We are living in a very crazy economic time brought upon ourselves by the ability to slice and dice any security stuff it into a computer and in theory make money. ITs a big game with big stakes and big risk. ITs also a game where the participants ( banks, hedge funds etc) are so detached from real assets and the tangible touch of feeling that something is just not right  - its the detachment from reality and the attachment to digits on the computer that allowed this big game to go on.  There is no one who can take a quick look at the tracks and say “derailment…….the tracks are not there no one can see the, and then “Poof ” press a button and you just made millions on your position and unloaded a portfolio of mortgages. Nothing tangible . Nothing Real. Nothing Lasting.. ….

The Fed and Risk and Ratings

The Fed is now an investor in the Mortgage Backed Securities market. It allowed the market to run amok, banks make billions and now it is forced to save the market by actually holding securities that are meant for risk investors.
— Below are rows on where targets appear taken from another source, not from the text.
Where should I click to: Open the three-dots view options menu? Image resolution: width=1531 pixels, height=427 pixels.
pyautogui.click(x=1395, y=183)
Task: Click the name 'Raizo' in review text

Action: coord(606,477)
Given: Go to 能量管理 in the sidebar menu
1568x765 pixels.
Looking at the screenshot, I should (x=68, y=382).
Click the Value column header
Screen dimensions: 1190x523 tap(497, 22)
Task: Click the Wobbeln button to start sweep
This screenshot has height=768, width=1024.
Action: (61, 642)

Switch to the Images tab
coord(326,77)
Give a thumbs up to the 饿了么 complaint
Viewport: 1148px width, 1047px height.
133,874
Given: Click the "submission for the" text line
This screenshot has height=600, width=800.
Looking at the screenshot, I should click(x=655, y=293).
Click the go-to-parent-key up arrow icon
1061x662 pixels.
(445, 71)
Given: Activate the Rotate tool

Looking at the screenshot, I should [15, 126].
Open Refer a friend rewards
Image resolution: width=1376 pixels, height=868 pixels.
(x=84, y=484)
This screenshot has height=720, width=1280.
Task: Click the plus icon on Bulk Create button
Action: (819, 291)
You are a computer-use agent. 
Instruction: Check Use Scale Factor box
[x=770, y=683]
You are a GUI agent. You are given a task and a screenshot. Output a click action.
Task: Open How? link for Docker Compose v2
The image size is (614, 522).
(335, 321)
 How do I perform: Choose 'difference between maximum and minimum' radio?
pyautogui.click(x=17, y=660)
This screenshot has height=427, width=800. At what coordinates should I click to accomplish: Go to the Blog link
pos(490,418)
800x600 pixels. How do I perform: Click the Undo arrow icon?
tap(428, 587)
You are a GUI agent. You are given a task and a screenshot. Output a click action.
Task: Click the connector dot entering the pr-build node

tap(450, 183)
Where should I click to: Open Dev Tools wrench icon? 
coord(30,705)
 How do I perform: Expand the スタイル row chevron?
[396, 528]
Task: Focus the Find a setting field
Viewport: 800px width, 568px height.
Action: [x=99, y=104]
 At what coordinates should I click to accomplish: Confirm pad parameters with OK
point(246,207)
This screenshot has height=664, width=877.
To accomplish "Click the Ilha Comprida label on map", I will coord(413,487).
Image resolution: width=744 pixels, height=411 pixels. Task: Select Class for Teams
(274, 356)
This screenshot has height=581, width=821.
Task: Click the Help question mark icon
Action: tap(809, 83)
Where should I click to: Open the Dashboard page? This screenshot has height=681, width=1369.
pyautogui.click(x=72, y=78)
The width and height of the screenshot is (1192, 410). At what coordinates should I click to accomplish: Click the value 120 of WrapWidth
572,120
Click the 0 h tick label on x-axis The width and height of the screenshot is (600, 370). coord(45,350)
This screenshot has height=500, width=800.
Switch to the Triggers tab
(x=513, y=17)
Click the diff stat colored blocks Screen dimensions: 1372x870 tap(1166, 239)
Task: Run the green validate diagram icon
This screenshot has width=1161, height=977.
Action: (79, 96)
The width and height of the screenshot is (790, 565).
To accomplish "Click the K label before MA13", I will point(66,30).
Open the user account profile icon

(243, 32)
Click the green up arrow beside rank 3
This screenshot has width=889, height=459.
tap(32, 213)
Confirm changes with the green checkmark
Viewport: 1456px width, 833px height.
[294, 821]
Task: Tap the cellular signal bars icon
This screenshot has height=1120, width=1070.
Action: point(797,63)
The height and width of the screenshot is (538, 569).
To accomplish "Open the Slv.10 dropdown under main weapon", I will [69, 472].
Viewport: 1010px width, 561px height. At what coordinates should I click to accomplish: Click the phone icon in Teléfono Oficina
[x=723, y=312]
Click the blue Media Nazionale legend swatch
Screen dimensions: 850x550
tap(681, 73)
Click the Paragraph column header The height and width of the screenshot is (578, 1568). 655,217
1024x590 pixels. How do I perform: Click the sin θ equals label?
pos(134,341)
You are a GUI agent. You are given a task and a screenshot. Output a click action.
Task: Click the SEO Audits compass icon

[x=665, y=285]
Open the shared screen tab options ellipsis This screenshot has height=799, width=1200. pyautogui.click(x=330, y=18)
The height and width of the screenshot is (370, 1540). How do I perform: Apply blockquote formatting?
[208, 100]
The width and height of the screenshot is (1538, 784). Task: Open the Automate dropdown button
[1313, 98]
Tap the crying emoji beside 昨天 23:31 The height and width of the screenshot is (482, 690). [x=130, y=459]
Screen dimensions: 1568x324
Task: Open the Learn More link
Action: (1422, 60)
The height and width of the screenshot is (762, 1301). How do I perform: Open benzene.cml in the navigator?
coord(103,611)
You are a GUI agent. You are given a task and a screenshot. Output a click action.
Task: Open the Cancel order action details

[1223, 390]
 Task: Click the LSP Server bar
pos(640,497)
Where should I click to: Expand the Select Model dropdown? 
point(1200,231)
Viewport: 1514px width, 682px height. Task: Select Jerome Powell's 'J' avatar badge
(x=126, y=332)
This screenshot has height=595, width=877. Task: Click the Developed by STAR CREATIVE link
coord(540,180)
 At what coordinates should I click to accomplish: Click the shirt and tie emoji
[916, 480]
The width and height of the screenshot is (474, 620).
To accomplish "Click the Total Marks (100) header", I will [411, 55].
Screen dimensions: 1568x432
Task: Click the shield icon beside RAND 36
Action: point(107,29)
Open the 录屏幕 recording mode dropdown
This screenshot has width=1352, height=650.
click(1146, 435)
The Fed will only hold AAA rated MBS.

What happens when the Moodys wakes up one morning and realizes that AAA rated mortgage securities were in fact based on new information, no longer AAA but AA or less. What happens then ? does the Fed dump them or does it lower the bar. Who knows.  The one thing which strikes me is that we have the Fed , a key government entity , relying on the analysis of a group of private corporations who in the last year have shows us that their ratings do not reflect reality and can change in an instant. The ratings system is broken and its accuracy has now fallen into the category of projections by economists - and we all know how reliable economists are…

Market Still Weak. Google disaster

Ok. I was pretty much wrong in the last week on the general market direction ( I am not too upset since it is the first time in several months that I have been wrong.)  I will not make another prediction on the market but I will say the obvious that it continues to look dreadful and that from a risk prospective it is very similiar to betting that Ralph Nader will be president…. Google, on the other hand makes dreadful look good. The company continues to get slammed and rightfuly so. It can not escape economic reality. I will reiterate that this will trickle down eventually to the PE market and when it does it will be conference ghost towns all over again. Been there. Done That. Will do that again.